New quarantine guidelines adopted for close contacts


The Centers for Disease Control and Prevention (CDC) recently gave guidance to public health officials that would allow for close contacts of positive COVID-19 cases to reduce their quarantine times if they met specific criteria. The CDC says local public health authorities will make the final decision about how long quarantine should last, based on local conditions and needs.

Following the CDC’s announcement of updated quarantine guidance, the Missoula City-County Health Department (MCCHD) immediately adopted a 10-day quarantine for symptomless close contacts. After reviewing the feasibility and safety of other quarantine options, the Missoula City-County Health Department is officially adopting the following:

• A 10-day quarantine for symptomless close contacts.

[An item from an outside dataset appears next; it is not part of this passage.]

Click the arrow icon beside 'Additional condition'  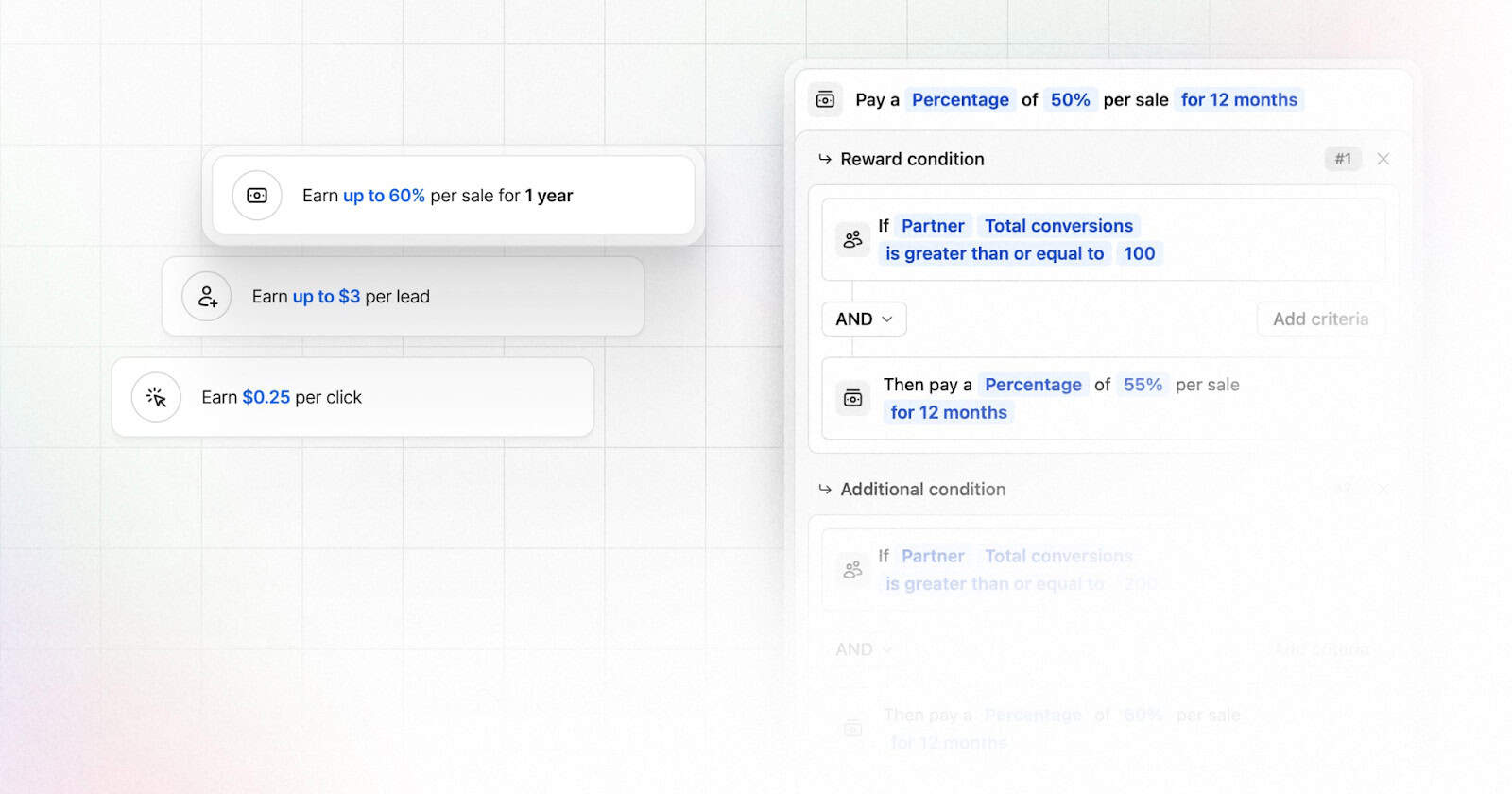(x=825, y=490)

• A 10-day quarantine for close contacts with symptoms who test negative for COVID-19.

• The 14-day quarantine will remain in place for long-term care facilities/senior living due to the high-risk of an outbreak in those facilities.

All those released from a 10-day quarantine must still monitor themselves for symptoms on days 11-14. Although the chances are low, it is still possible for the virus to be present in your body and reach infectious levels on those days. The CDC still endorses a 14-day quarantine and recognizes quarantines shorter than 14 days give a small possibility of spreading the virus but offered these quarantine alternatives as lengthy quarantines put financial stress on many families.

The CDC gave a shorter seven-day quarantine option for communities to use at their discretion. To meet that criteria, a person has to remain symptomless and must get a negative test result on day five or later after their exposure. MCCHD looked at multiple solutions to try to implement a seven-day quarantine, but ultimately found no viable option to adopt it with our current resources.

This is largely due to our inability to test asymptomatic close contacts and the turnaround time for test results. MCCHD will also not accept negative tests from private clinics given on day five or later to shorten quarantine for close contacts for the sake of having one clear blanket rule and as to not overwhelm private clinics with close contacts seeking testing.

MCCHD would also like to make it clear that even though frontline workers have started receiving vaccines, the pandemic is not over. Complying with quarantine and isolation is still critical to the health of our community. We are several months away from the general public being eligible for inoculation. While the end is in sight, precautionary actions are critical to slowing the spread of COVID-19 and ultimately saving lives.